In 2004, Gordon died. In Foster’s grief, the show took on added meaning because it was a way to feel connected to him. During the same period she was battling cancer.

“It was an incredibly tough time,” she says.


”One of the ways that I’ve been able to kind of memorialize Gordon is by continuing to watch it because it was his favorite show,” she says.  

photo by: Courtesy of Rose Foster

Rose and Gordon Foster, of Lawrence, seen on their wedding day in 1988.

For the next few years, until the series ended in 2007, friends came over and kept her company while she watched. 

Since then she has watched the complete series “billions of times,” and even named her cats Tony and Carmela, but she never imagined that she’d get to sit down with “Christopher” and “Bobby” and gab about it on a podcast.

“It was super fun to do,” she says.

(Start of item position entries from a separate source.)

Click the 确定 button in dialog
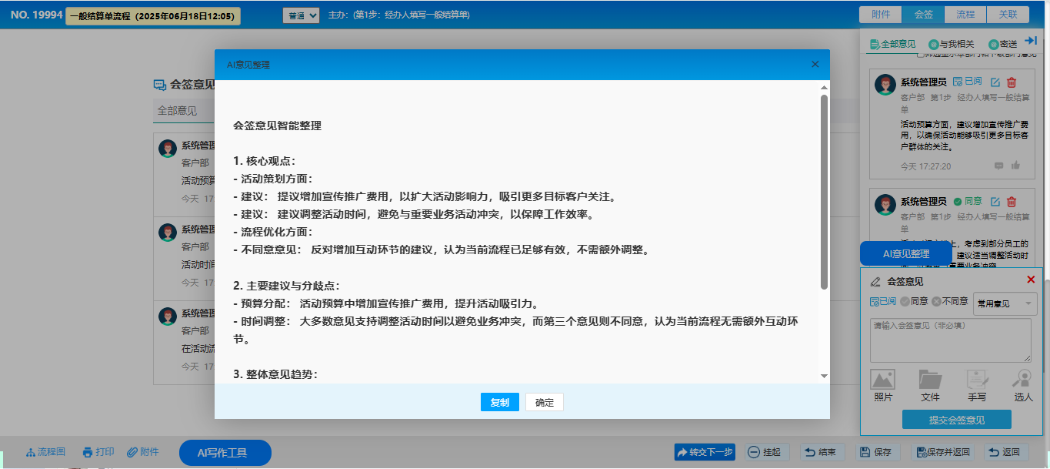1050x469 pixels. pos(545,403)
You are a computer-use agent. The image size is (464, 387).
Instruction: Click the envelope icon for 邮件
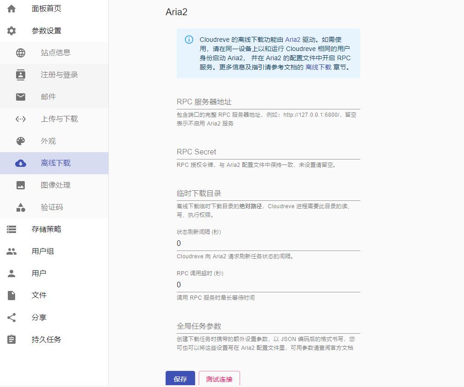tap(21, 97)
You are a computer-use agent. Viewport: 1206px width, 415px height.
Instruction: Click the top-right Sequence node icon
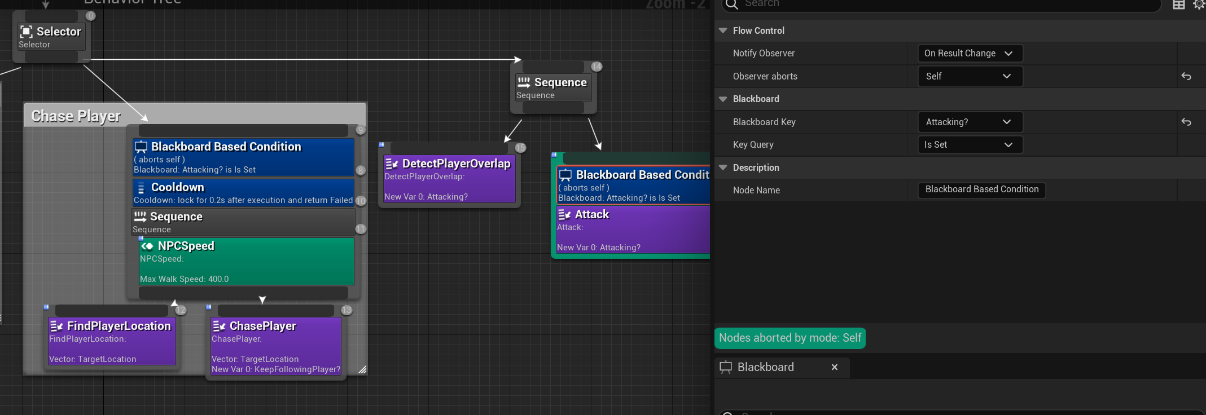524,82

Even her 9-year-old granddaughter who would often sigh “Oh, Granny, you’re listening to the Sopranos again,” was excited that her grandma was chosen.

“She knew how important it was to me,” says Foster, who happily donned a University of Kansas shirt for the podcast, which was shown on YouTube.

While the hosts didn’t seem too familiar with Kansas, Schirripa did quiz Foster about whether she had run into any guys in the witness protection program.

“Where you live is kind of where they place them,” Schirripa joked, “in towns like where you’re from.”

As for the “The Sopranos” prequel, “The Many Saints of Newark,” starring James Gandolfini’s son, Michael, as the young Tony Soprano, Foster is hoping to see it on opening night Friday.

“Rumors are that there may be some other prequels coming out,” she says excitedly. “I don’t know if that’s true, but I think there’s so many different layers to the story of the Sopranos that I think that they sure could do other movies.”


Foster’s appearance on the “Superfan Episode” of “Talking Sopranos” can be seen on YouTube. Her segment begins right around the 1:37:41 mark.

photo by: AP

The late actor James Gandolfini, left, in 2015, starred as Tony Soprano in the hit show. His son Michael Gandolfini, right, plays the young Tony in “The Sopranos” prequel “The Many Saints of Newark.”